Depending on the material type and thickness, I sometimes use a > corner chisel <, perhaps this might work for you.


----------



## Totalwrecker (Feb 26, 2009)

I'd drill some holes, at least 2, then I'd use a jig saw close to the lines and finish with rasp and files


----------



## David Leech (Dec 9, 2008)

Could you be a little more specific.
What size hole, what thickness of material, how many pieces etc..
That way, perhaps you will get a more accurate answer.
All the best,
David Leech,
Delta, Canada


----------



## mymodeltrain (May 14, 2013)

Could you be a little more specific.
What size hole, what thickness of material, how many pieces etc..
That way, perhaps you will get a more accurate answer.
All the best,



David,
I plan to make another building this Summer. So for the windows, I estimate ( I am in my office so I don't have a window or door with me for precise measurement) 1.5 x 1.5 inches or for the door, 1.75 x 4 inches.


----------



## David Leech (Dec 9, 2008)

So is the building to be built out of plywood, or what?
How thick?
Cheers,
David Leech, Delta, Canada


----------



## dbodnar (Jan 2, 2008)

mymodeltrain said:


> Could you be a little more specific.
> What size hole, what thickness of material, how many pieces etc..
> That way, perhaps you will get a more accurate answer.
> All the best,
> ...



I have had very good luck cutting square (rectangular, actually) holes in wood and plastic with an inexpensive Harbor Freight multifunction cutting tool like this:
http://www.harborfreight.com/oscillating-multifunction-power-tool-68861-8493.html
I built a stand for a multi-speed unit and use is quite often. It will even cut a square hole in a 2x4!

dave


----------



## d_sinsley (Mar 29, 2011)

If power tools such as router or scroll saw are not available then I second the drilling of holes and using either a coping saw (if the hole isn't to far from the edges) or a keyhole saw (if the hole is to far away from the edge for a coping saw). If it is thin wood then how about dremel and a router base attachment. Depends on if these power tools would be used in other projects. If not then not worth it but if it is something that will be used in the future an investment in a scroll saw, palm router with edge guide or dremel with same.


----------



## pinewoods (Jan 20, 2009)

My father used one of these in his wood shop and I remember it working well in thick stock. I inherited it but have never used it. I usually drill the corner and notch with a hobby knife.

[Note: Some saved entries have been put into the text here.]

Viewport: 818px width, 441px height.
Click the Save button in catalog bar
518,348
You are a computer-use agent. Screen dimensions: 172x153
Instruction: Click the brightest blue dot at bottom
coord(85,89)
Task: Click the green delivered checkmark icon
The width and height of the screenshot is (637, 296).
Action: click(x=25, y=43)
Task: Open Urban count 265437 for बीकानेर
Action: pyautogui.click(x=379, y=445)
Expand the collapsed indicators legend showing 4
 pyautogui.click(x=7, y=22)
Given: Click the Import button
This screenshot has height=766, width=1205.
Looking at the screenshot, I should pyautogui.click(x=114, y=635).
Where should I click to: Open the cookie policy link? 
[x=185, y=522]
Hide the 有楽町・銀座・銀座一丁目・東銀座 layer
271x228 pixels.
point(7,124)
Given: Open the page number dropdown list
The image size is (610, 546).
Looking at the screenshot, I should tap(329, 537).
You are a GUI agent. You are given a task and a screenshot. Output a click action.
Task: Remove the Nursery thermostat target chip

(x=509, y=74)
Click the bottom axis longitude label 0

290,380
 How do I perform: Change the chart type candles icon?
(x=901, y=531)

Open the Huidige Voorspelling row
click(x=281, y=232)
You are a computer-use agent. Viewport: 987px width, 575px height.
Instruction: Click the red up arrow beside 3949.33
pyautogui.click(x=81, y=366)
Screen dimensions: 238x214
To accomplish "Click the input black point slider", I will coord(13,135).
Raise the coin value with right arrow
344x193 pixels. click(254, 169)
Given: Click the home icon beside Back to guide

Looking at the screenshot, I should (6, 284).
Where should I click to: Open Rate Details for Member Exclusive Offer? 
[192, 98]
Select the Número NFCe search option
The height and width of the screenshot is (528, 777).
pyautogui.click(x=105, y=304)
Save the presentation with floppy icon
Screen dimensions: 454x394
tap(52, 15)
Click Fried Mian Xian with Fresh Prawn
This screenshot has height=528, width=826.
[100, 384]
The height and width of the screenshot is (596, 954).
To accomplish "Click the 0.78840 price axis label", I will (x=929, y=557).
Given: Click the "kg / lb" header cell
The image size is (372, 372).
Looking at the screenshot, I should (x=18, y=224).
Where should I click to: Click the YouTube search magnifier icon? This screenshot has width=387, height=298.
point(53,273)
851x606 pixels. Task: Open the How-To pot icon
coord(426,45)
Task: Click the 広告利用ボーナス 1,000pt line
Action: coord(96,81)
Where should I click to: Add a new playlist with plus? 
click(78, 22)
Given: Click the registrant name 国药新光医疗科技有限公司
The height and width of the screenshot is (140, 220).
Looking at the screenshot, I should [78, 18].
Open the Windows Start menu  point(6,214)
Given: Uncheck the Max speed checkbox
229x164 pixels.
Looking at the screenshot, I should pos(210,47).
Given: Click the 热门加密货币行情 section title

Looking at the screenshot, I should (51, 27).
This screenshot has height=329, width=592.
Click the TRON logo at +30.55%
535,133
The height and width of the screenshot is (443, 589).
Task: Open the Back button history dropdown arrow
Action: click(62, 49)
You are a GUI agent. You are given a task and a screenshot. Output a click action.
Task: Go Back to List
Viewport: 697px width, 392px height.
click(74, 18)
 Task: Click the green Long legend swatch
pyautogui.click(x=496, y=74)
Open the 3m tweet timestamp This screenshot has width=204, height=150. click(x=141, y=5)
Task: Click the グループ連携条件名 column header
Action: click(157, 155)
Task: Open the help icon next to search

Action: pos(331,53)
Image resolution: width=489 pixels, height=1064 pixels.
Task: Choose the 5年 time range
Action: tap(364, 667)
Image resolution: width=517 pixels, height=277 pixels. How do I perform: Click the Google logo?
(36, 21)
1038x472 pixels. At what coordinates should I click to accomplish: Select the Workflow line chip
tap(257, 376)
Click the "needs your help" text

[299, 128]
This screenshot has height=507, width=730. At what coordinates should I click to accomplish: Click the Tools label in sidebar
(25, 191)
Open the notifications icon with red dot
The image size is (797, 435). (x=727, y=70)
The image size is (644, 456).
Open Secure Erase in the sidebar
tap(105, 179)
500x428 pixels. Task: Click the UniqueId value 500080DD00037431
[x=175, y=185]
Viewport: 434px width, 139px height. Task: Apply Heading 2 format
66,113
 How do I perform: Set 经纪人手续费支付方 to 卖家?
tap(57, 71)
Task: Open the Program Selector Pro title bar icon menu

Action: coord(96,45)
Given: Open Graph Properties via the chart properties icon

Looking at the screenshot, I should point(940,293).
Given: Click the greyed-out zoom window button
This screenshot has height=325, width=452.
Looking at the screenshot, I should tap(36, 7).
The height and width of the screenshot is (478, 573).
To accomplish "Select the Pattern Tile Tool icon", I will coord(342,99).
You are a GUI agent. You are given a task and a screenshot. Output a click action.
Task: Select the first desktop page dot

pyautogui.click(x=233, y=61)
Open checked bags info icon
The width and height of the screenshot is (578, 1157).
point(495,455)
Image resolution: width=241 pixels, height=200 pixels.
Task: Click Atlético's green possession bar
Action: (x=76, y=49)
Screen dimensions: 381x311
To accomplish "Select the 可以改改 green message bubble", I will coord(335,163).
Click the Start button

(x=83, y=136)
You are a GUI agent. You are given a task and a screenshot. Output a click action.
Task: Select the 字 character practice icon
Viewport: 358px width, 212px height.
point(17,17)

http://www.toolplanet.com/product/W...842&gpla=pla&gclid=CIyZrLSCpMMCFUto7AodVDQA1w


----------



## Chris Scott (Jan 2, 2008)

Few examples of options availaable 

*MicroMark: Corner Punch (5/16 and 1/4)*
http://www.micromark.com/5and16-inch-corner-punch,7805.html









*Lee Valley Tools Ltd.
3/16", 1/4"; 5/16"; 3/8"; 7/16"; 1/2" & Square Hole Punches, set of 6*
http://www.leevalley.com/us/wood/page.aspx?p=65380&cat=1,43456









*Rockler Woodworking; Corner Mortising Chisel*
http://www.rockler.com/corner-mortising-chisel









*
Others can be found using Google search; keyword "Corner Punch"*


----------



## toddalin (Jan 4, 2008)

Just have to use the right tool.


----------



## Semper Vaporo (Jan 2, 2008)

Do a web search for "Drill a square hole"... there are some fascinating videos of a peculiar looking drill bit that can actually drill a square hole! The drill bit has three flute cutting edges and they rotate in one direction while the whole bit orbits around a different center axis. There are other configurations that can drill holes of other shapes.


----------



## d_sinsley (Mar 29, 2011)

toddalin said:


> Just have to use the right tool.
> 
> https://www.youtube.com/watch?v=L5AzbDJ7KYI


Thats actually pretty dang cool.


----------



## JackM (Jul 29, 2008)

*MultiFunction tool??*

Dave - I own one of those MultiFunction tools, but I can't imagine that it could be used for typical modeling stuff. Cut a window 1.5 x 1.5 inch in, say, .10" thick plastic stock? Which attachment would you use?

JackM

My normal procedure is: cut straight line with jig saw, file uneven edge too far, repeat.


----------



## mymodeltrain (May 14, 2013)

Thanks all for the help. I will use those recommended techniques when I do the job. This is a long term project. Based on my experience, it must take time to prepare a good and longstanding structure. I plan to use 1/4 inch wood for the building and jigstones or small stones will be used this time. I don't have a concrete idea of what type of building but will think about that along the way.


----------



## dbodnar (Jan 2, 2008)

JackM said:


> Dave - I own one of those MultiFunction tools, but I can't imagine that it could be used for typical modeling stuff. Cut a window 1.5 x 1.5 inch in, say, .10" thick plastic stock? Which attachment would you use?
> 
> JackM
> 
> My normal procedure is: cut straight line with jig saw, file uneven edge too far, repeat.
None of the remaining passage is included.